Дмитрий погиб! Выпустив плененных татар, он решил свою участь. Во время прогулки в окрестностях Калуги они напали на него, застрелили и варварски отсекли голову. Так татары отомстили за гибель своего хана. Я не могу понять лишь, зачем они служили Дмитрию. Боюсь, и здесь был заговор. Но, отомстив за хана, они погубили многих своих сородичей. Калужане тотчас перебили всех попавших им под руку татар.
Труп несчастного Дмитрия с кое-как прилаженной головой положили в холодную церковь. Таковы превратности судьбы. Несколько дней назад этот человек еще думал о царстве, а теперь он даже не мог достойно лежать в гробу. Поистине и первый Дмитрий и этот второй получили свое. Но теперь они успокоились, осталось мучаться панне Марине. Я видел ее в церкви у гроба, она вовсе не плакала, была очень задумчива, а выходя, подозвала меня и сказала: «Милый Каспар, мне, вероятно, осталось недолго жить». Я успокоил ее и заверил, что не дам в обиду. «Ты ничего не замечаешь? — спросила она.— Не кажется ли тебе, что я совсем иначе выгляжу?» — «Вы и в печали прекрасны»,— ответил я. Она посмотрела на меня внимательно и проговорила: «Я скоро жду родов. У меня должен родиться ребенок, Каспар. Но я знаю, что не перенесу родов и умру». Она ушла, а я застыл на месте совершенно пораженный, ибо никак не замечал, что панна Марина ожидает дитя...»
*
Новая весна не в пример прошлой случилась холодной. В марте не висело на крышах ни одной сосульки, дрова оставались в зимней цене. Заледенела Москва. Но подо льдом разгорался уже костерок, и пламя его грозило вот-вот выплеснуть наружу. Не проходило дня, чтоб не затевалась на улице ссора меж московитом и гордым шляхтичем. По утрам находили посеченных саблей людей, то московских, то польских. На рынках со шляхты брали дороже, и это часто кончалось дракой. Московский люд хватал колы и оглобли, а поляки обнажали сабли.

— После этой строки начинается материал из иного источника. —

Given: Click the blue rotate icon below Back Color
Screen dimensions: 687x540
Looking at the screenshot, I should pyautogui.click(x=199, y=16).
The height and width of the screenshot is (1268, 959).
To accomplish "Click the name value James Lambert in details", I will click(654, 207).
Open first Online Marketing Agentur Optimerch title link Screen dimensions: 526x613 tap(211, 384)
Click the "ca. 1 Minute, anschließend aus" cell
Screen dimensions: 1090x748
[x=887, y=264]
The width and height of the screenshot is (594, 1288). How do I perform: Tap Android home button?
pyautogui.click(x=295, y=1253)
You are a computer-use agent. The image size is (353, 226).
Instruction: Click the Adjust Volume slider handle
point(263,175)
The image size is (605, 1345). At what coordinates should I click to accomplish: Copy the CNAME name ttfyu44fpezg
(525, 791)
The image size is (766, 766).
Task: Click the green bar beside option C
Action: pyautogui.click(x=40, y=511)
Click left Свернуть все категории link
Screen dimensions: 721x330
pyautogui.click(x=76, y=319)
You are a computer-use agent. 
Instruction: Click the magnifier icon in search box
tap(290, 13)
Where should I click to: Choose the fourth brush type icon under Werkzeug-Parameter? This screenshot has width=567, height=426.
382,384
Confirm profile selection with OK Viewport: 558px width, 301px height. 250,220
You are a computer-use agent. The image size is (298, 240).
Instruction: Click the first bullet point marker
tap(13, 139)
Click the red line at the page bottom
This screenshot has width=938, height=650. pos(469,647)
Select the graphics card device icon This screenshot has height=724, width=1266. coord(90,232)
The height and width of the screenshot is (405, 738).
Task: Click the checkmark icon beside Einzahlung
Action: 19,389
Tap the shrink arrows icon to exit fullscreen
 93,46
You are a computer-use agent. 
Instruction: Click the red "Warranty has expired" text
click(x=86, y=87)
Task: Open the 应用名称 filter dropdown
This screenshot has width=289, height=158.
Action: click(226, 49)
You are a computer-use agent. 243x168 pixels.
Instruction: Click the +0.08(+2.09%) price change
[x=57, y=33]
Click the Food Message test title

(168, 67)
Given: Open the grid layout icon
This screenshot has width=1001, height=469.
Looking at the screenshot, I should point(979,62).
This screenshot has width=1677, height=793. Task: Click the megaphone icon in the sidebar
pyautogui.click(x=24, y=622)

Королевский наместник пан Гонсевский не раз пытался утихомирить вражду, выкрикивал на Пожаре горькие речи.
— Вы избрали своим государем сына нашего короля, присягнули ему, поклялись, а теперь поносите его и отца. Господь на небесах велит, чтоб вы воздавали им почести, как его наместникам на земле, а вы честите их крепкими словами. Вы убиваете его людей и не думаете о том, что мы спасли вас от подложного Дмитрия. Конечно, нас всего несколько тысяч, а вас в сотню раз больше, но победа зависит не от числа людей, а от помощи божьей. Подумайте, из-за чего бунтуете? И вы, и мы подданные одного государя, короля Владислава.
Тогда из толпы крикнули:
— А где он, твой Владислав? Полгода прошло, а он все не едет. Убирайтесь и вы к своему Владиславу, не то шапками закидаем!
Гонсевский на это ответил:
— Шапкой и девку не прибьешь, не то что испытанного воина. Я говорю вам, одумайтесь, не затевайте бойню!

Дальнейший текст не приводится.